After cleaning off (slightly) we got the bus back to Valencia for a bit of a late lunch and then did a bike tour round the city. It’s seriously one of the most stunning towns. Then, after a spot of more sightseeing, we took the train back to the airport and were back in our beds in London by 11:30pm. Not bad for a whirlwind 24-hour mini-break!
It’s just so easy. We did it totally “last minute.com” and just thought we’d fly by the seat of our pants for a day. And now it’s sort of galvanised loads of people to come with me next time!
But I think I need to discover other festivals around Europe and even across the world. The bull running in Pamplona is the next one on my list. It’s when hundreds of people take to the streets in the city of Pamplona and effectively run with the bulls that have been let loose in a sectioned-off area of the town’s streets.
The run usually features six bulls which will then be part of the bullfight that takes place in the evening. The route through the city was traditionally one that was used to transport the bulls from the fields to the bullring for the evening’s fight. During the run, young men would run alongside the bulls to prove their bravery to the watching crowd.

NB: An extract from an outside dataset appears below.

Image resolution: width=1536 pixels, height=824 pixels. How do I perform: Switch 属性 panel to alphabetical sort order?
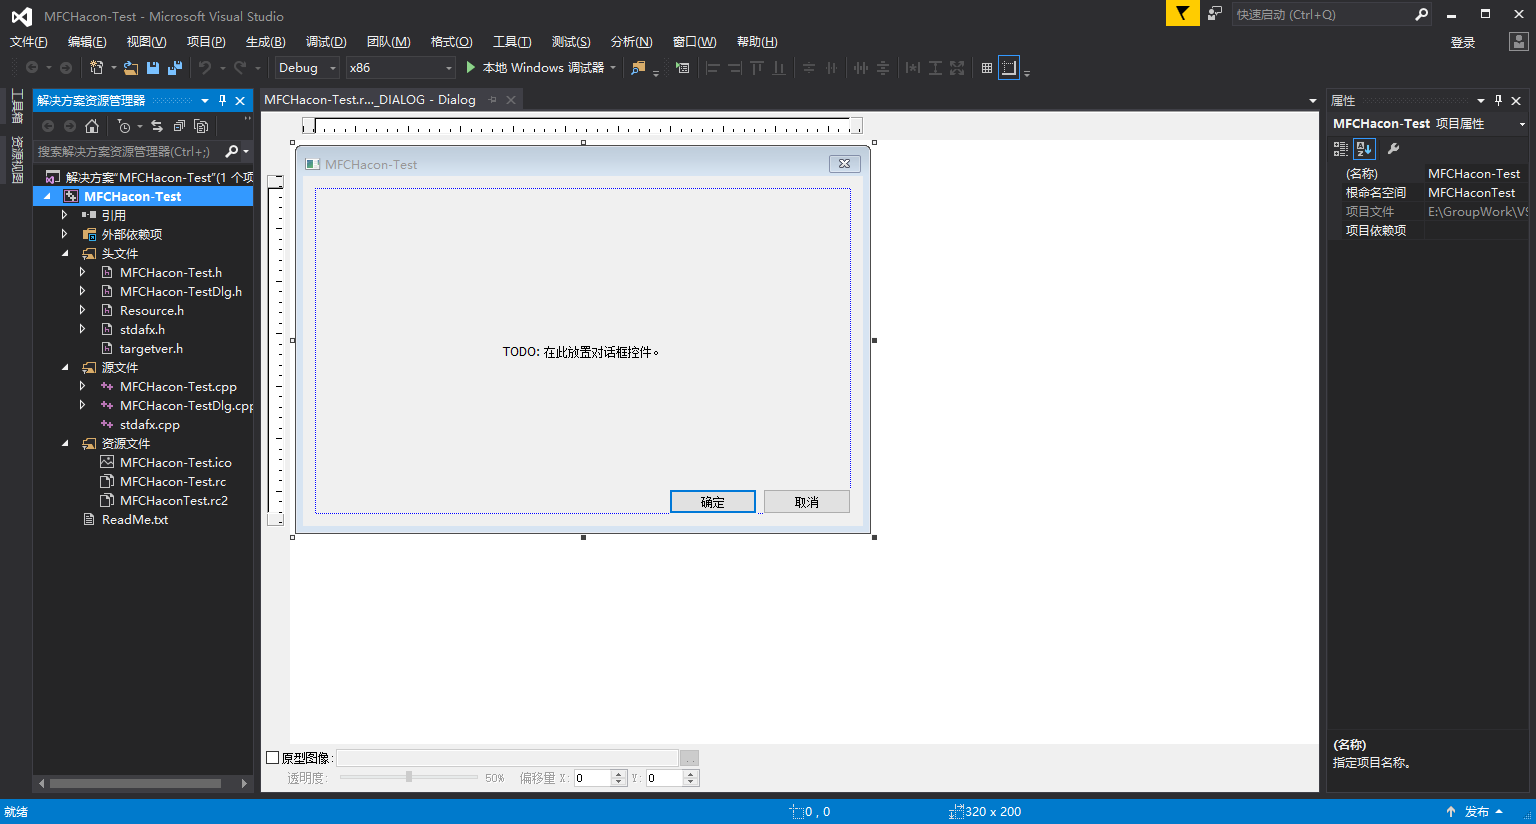(x=1364, y=148)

Now I guess it’s much the same, although people come from all around the world to take part in the festivities.
And that’s what I love about all these seemingly bizarre but historic festivals: they attract people from across the globe to go and visit even the smallest of towns. Some festivals are mad; some are strange; and some are downright terrifying.
Take for example football in Florence. Not quite football as we know it but more like a cross between a street fight, rugby and traditional football. It seems to me that basically the four quartieres of the city come together to effectively fight one another for the title.
Known as Calcio Fiorentino, it’s a sport not for the fainthearted. Actually I don’t even know if it is a sport…it makes rugby sevens look like a walk in the park! I would never want to compete but I’d love to go and watch. Although there are referees, for an outsider at least, it seems as though there are no rules. Or at least none that are actually followed.
But these are the celebrations that keep travel interesting. A sport that seems more like a brawl; a death-defying run through the streets of a city; and of course the chance to throw tomatoes at total strangers. What’s not to love?